Does Self-Reported Negative Thought Suppression Predict Performance on the SST?
We predicted that (a) frequent use of negative thought suppression would be associated with a greater tendency to complete negatively valenced sentences during the SST, and (b) these associations would be strongest in the BD and MDD groups, especially under load and reward conditions. We examined this hypothesis in multiple regression models, in which the independent variables were diagnosis and self-reported negative thought suppression scores (centered) and their interaction. The dependent variables were the proportion of negative sentences produced in the four conditions.
Indeed, greater self-reported frequency of negative thought suppression was related to a greater proportion of negative sentence completions across conditions, independent of diagnostic group, F(1, 70) = 12.62, p < .001. In contrast, self-reported success in suppressing negative thoughts was related to fewer negative sentence completions across conditions and diagnoses, F(1, 69) = 6.05, p = .016. There were no significant interactions between diagnosis and self-reported frequency or success of negative thought suppression in predicting negative sentence completions in any condition (all ps > .10).
Next, we sought to determine whether the self-reported frequency of thought suppression affected the observed group differences in the proportion of negative sentence completions. We used ANCOVAs to compare the groups on the load and reward impairment indices while including the frequency and, separately, the success of negative thought suppression as covariates. The group differences in the baseline (NL/NR) condition—in which BD participants completed proportionately more negative sentences than did the controls—remained significant when the frequency of negative thought suppression was covaried, F(2, 72) = 3.33, p = .04, d = 0.58, but dropped to a level that approached significance when success scores for negative thought suppression were covaried, F(2, 71) = 3.07, p = .05, d = 0.54.

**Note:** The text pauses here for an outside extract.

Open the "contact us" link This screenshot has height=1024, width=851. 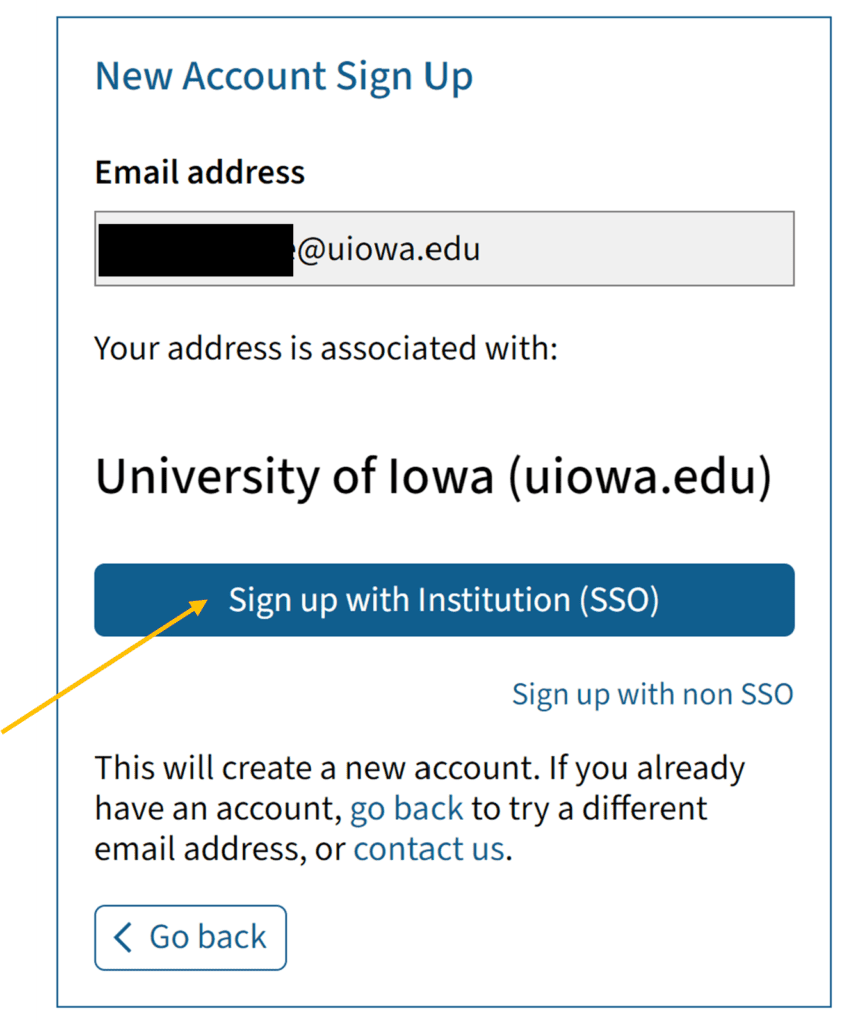[429, 849]
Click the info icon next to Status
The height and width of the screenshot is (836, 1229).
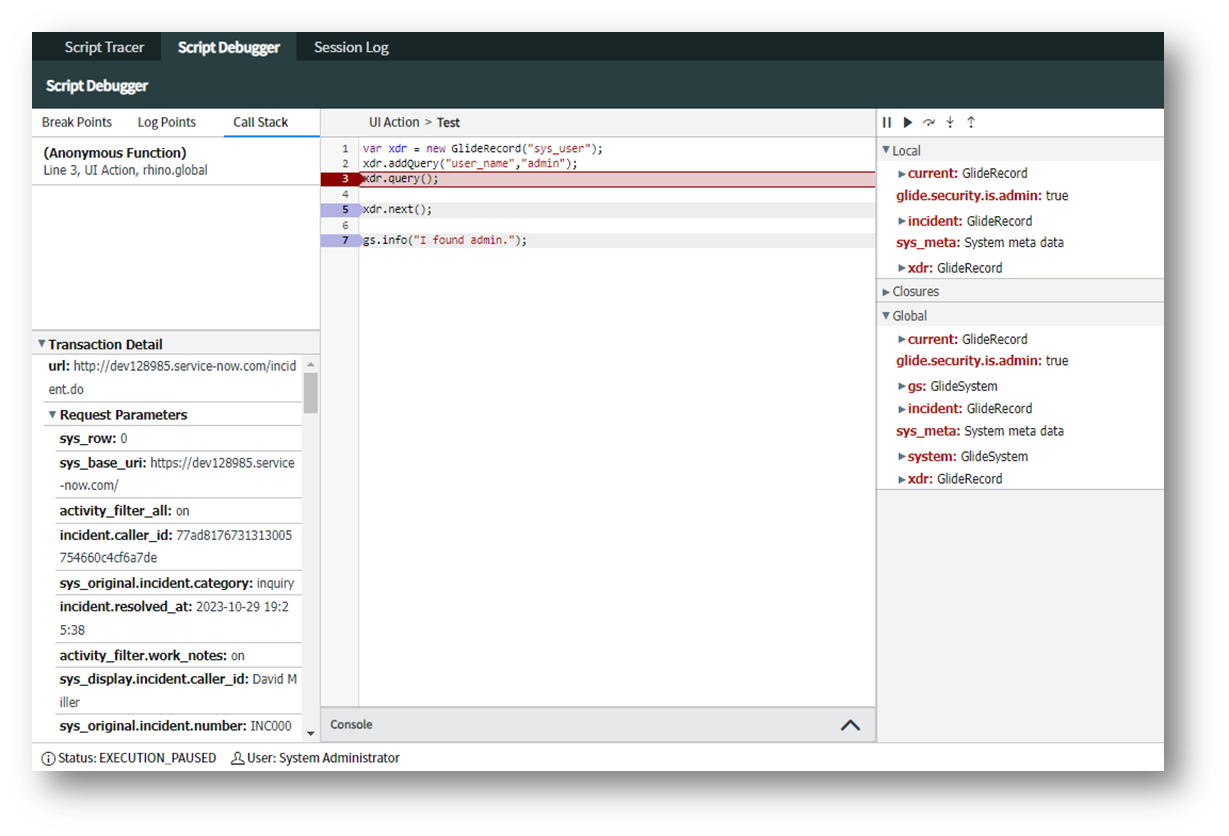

The proportional difference between the BD and HC groups in impairment due to the load manipulation was no longer significant when the self-reported frequency of negative thought suppression was covaried, F(2, 72) = 2.29, p = .11, d = 0.57, but remained significant when success ratings were covaried, F(3, 74) = 3.40, p = .04, d = 0.77. Finally, the finding of greater reward impairment in the BD relative to the MDD or HC groups was weakened by covarying the frequency of negative thought suppression, F(3, 75) = 3.02, p < .06, d = 0.72. This group difference remained statistically reliable when success ratings were covaried, F(2, 71) = 4.41, p = .016, d = 0.89.